Scanning secured connections breaks SSL certificate authentication

[REDACTED]

I guess it is expected (that it stops working, see subject) as the server identifies itself now as Avast MITM but it should be noted somewhere. Am I correct?

[tumic]

What do you mean by "breaks SSL certificate authentication"? Certificte authentication
still works in your browser, only the issuer certificate is different (the original is checked
by the webshield).

There is some older technical info available for this topic at:
http://public.avast.com/~tuma/techinfo/

[REDACTED]

OK, I should have been more precise. SSL client certificate authentication does not work as the session is being set up between client and Avast (MITM) and not proxied to true destination SSL server.
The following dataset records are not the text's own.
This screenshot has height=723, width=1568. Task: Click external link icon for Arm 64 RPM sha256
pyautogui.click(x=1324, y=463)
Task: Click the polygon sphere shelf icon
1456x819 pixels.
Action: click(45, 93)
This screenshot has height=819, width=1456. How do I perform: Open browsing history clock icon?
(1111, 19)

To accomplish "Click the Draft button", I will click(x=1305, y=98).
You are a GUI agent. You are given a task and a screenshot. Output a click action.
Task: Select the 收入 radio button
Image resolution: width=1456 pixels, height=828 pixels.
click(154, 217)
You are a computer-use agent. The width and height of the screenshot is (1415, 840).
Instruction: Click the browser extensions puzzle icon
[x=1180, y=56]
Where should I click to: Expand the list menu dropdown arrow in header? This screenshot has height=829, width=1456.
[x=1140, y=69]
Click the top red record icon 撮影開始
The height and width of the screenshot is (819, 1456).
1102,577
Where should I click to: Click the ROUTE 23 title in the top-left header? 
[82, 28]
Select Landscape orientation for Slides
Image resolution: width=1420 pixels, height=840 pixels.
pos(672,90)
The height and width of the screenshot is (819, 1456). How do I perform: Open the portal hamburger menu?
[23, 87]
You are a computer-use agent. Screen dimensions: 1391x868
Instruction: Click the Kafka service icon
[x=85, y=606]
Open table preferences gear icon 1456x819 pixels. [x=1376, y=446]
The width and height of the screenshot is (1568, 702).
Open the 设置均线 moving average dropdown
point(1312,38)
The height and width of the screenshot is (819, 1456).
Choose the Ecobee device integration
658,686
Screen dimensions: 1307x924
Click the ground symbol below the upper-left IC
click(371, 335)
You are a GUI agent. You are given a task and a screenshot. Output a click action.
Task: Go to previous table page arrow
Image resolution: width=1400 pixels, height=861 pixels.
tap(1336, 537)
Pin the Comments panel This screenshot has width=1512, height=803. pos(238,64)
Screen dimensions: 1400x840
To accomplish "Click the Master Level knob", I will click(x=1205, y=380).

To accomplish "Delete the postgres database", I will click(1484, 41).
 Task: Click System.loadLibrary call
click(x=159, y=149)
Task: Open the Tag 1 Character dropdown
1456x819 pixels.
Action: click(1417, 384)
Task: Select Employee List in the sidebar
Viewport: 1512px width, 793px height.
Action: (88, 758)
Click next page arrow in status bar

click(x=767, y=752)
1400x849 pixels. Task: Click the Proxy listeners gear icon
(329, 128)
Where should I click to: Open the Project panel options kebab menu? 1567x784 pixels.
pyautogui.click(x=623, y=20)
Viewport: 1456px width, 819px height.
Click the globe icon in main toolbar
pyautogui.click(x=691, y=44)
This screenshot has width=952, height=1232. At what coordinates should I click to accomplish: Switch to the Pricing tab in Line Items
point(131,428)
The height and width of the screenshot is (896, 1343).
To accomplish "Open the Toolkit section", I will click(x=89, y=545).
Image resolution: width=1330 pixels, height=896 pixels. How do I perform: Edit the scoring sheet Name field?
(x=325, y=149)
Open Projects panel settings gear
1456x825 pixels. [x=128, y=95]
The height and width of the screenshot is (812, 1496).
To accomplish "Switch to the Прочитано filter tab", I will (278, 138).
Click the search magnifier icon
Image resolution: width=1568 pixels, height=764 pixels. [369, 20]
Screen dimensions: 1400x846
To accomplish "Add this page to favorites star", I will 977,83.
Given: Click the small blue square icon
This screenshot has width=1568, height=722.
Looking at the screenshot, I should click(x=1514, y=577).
So in cases where server requests SSL client certificate Avast MITM does not send any because it does not have client’s private key anymore.

[.: Mac :.]

Can you give some example of the service you are trying to authenticate to? Are you able to connect with web shield disabled?

[REDACTED]

For example https://portal.t-systems.cz and yes, with Scanning secured connections disabled I can authenticate with my client certificate.

[tumic]

OK, I should have been more precise. SSL client certificate authentication does not work as the session is being set up between client and Avast (MITM) and not proxied to true destination SSL server. So in cases where server requests SSL client certificate Avast MITM does not send any because it does not have client’s private key anymore.

Yes, for servers that require client certificates you have to add an exception to the webshield at the moment.